Why the mortgage crisis could be a €40 bn problem

This is Dan White in yesterday’s Sindo with a picture of Morgan Kelly to add gravitas to the piece. 

  “it's hard to see how the Irish-owned banks can escape with losses of much less than €40bn on their mortgage books.”


  Here is a summary of his figures 


total mortgages||€100bn
  Default  rate|25%| €25bn
  Loss on €60bn trackers|22%|€13bn
  Total losses ||€38 bThis article is so full of mistakes, it’s just incredible 

  Total owner occupied mortgages of Irish banks: €74 billion 
  Total owned if you exclude 85% of Bank of Ireland: € 56 billion  - not €100 bn

  So he starts with almost double the relevant number.  He never mentions residential investment mortgages, so it’s reasonable to assume that he is referring to owner occupied homes only.

  “half of all Irish mortgages are under water …
  House prices have further to fall…
  The average house price is still 6 times average earnings…
  Means that banks are looking at 25pc write down on their mortgage books” 

  It means nothing of the sort. 

  7% of the market is in arrears over 90 days. It will probably increase and it is higher for those in big negative equity. So let’s say that it increases to 20% and that they *all* default. And let’s say that the lender loses 60% on all these loans. 



Total loans| €56 billion
  In negative equity| €28 billion
  20% default| €5.6 billion
  60% loss on these| €3.36 billion    Total provided for in stress tests: €5.7 billion or €4.2 billion if you exclude Bank of Ireland. 

*How could you get a 25% loss on the mortgage book? *
  50% of mortgages won't be in negative equity, so the banks won’t lose on these. 
  You would have to assume that all mortgages in negative equity default
  You get a 50% negative equity with a 100% mortgage and a price fall of 50%.  Houses have fallen 50% from the peak, but most houses were bought outside the peak so the price falls have been lower. Some mortgages were 100% but the vast majority were not. 
Some mortgages of less than 100% LTV will end up in over 50% negative equity due to arrears.

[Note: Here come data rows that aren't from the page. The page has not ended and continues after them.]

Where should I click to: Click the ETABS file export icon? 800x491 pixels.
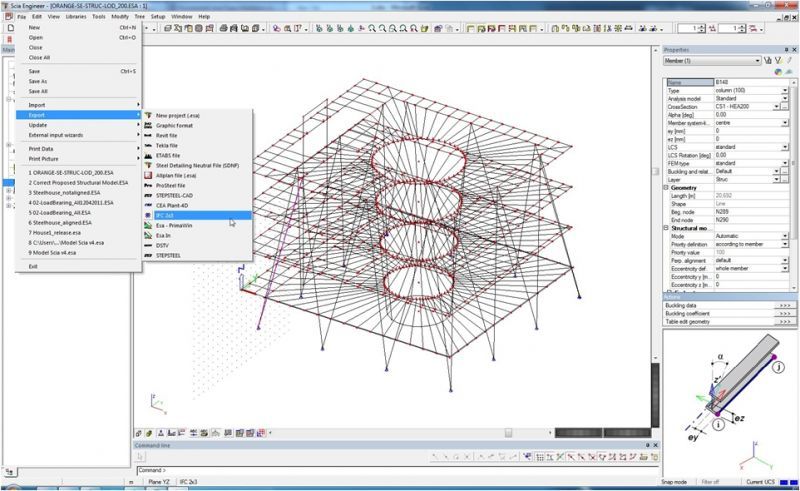click(x=148, y=155)

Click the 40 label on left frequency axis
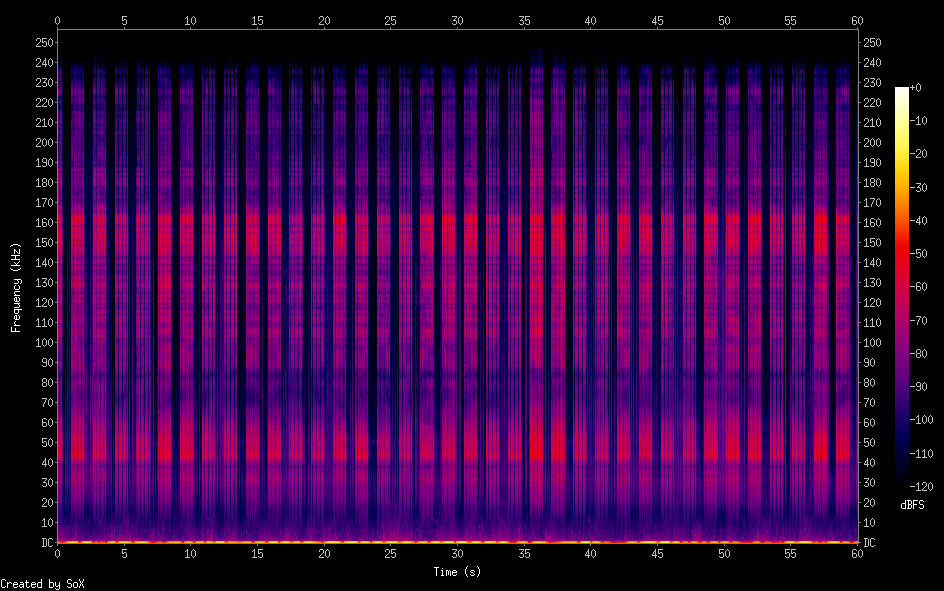tap(46, 463)
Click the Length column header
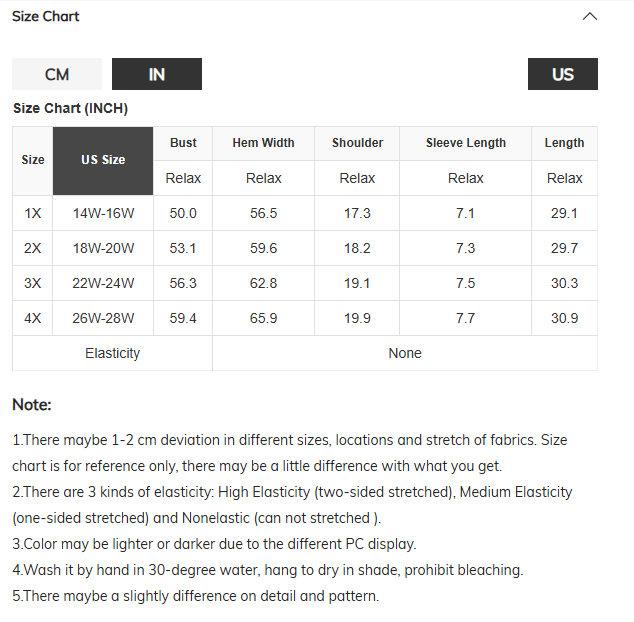The height and width of the screenshot is (622, 634). point(564,143)
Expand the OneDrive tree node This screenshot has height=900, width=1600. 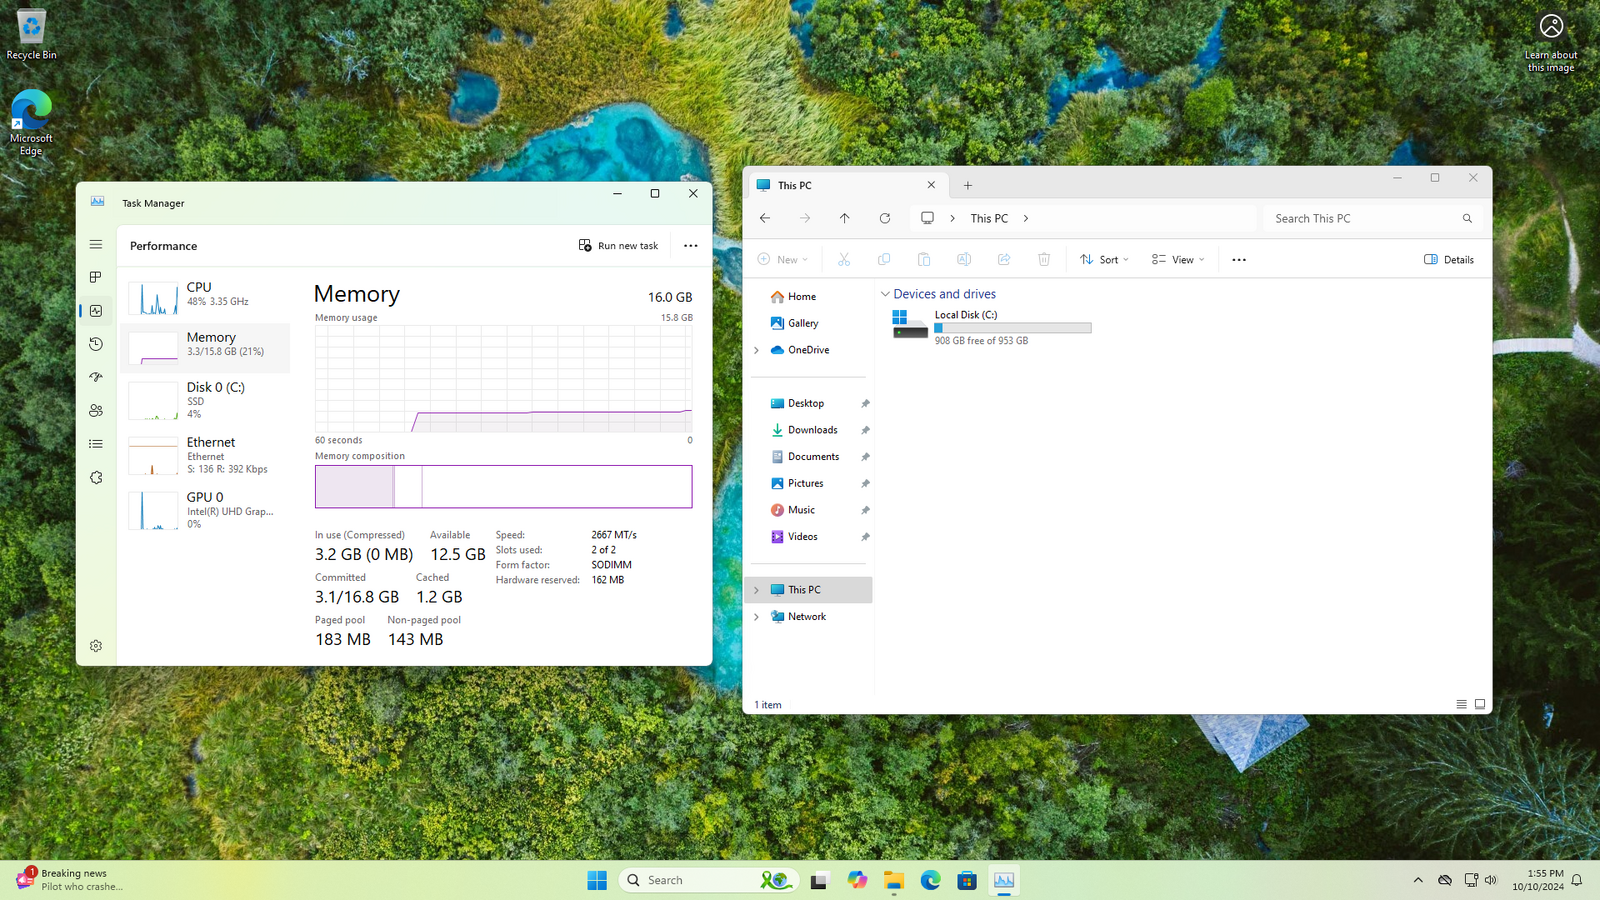[x=757, y=350]
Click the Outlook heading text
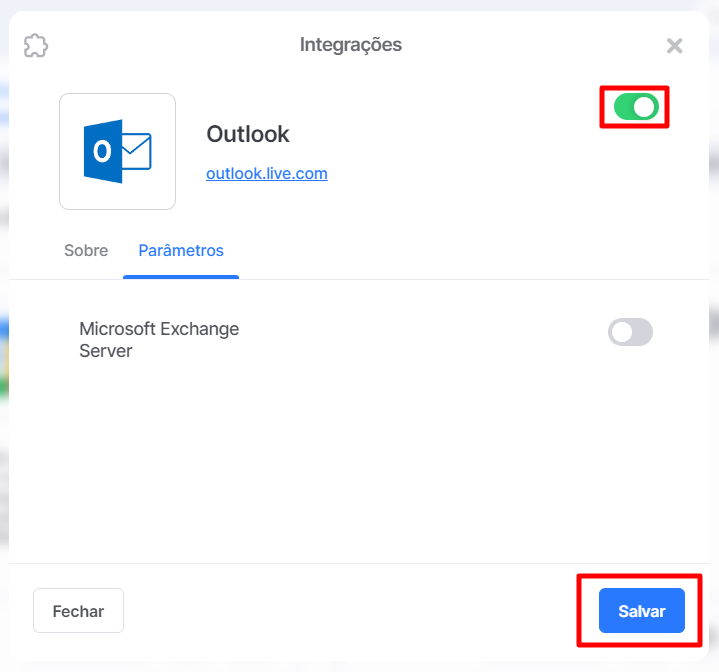 pyautogui.click(x=248, y=134)
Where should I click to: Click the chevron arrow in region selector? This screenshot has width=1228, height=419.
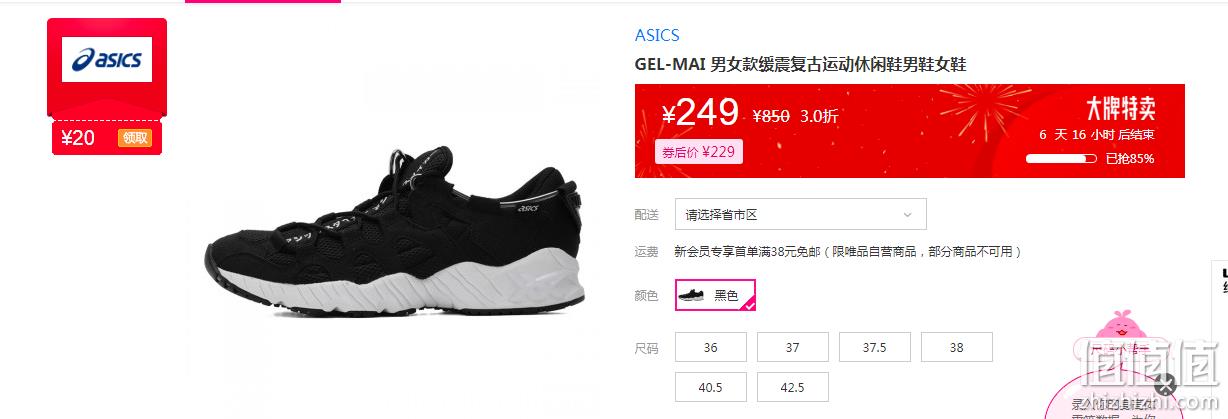pyautogui.click(x=907, y=214)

  But it is almost impossible to come up with a 25% loss rate. 

Even  Morgan Kelly comes up with a 10% loss rate which is 20% of mortgages default with an average loss of 50%. (his estimate of €5bn to €6bn was based on 10% of €56 bn) 

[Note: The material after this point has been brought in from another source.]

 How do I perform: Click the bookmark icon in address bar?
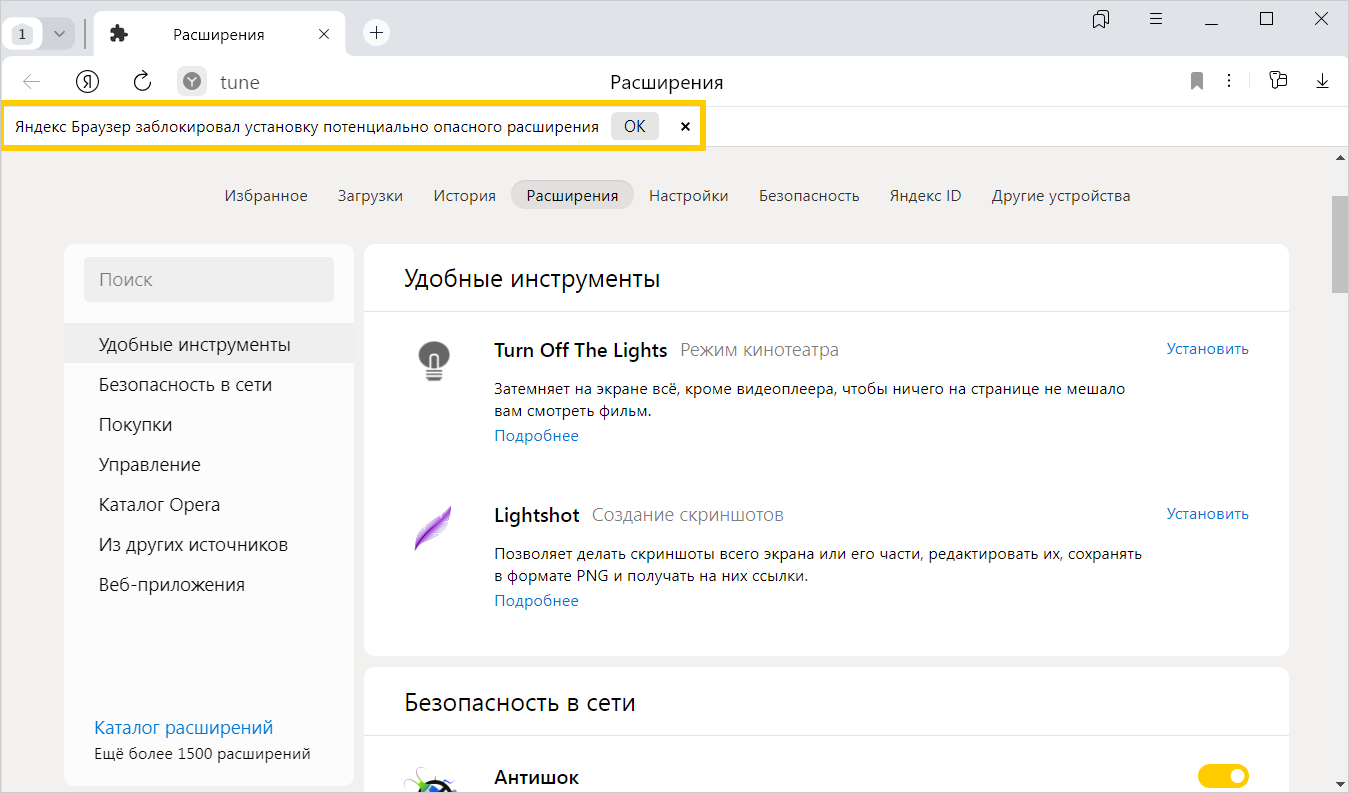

*So how much will the banks lose on trackers *
  White says: 22% of €60 bn - €13 billion 
  Trackers form 50% of the €56 billion
  Correct tracker figure: €28 billion

  It’s very hard to calculate the loss on these. Certainly a third party would not pay €28 billion for these, when they could lend this money out at standard variable rate. 
  If you take into account the losses on trackers, then you should also take into account the future profit on non-trackers. They will balance each other out. 
  Even if you reject that argument, then you must accept that the defaults on trackers will be a lot lower. 
  If I have a mortgage of €200k and a house worth €100k, the maximum loss is €100k. 
  White adds the default rate to the 22% discount on trackers. 
  If the tracker has lost the bank 22% of €200k – that is €44k, so the additional loss is €54k or 54%
  Many trackers will trade up and so surrender their trackers early. So the correct future  losses on trackers is about 10% or €2.8 billion. 
  As of now, the banks are borrowing from the ECB at 1.5%, so it could be argued that they are making money on these trackers. 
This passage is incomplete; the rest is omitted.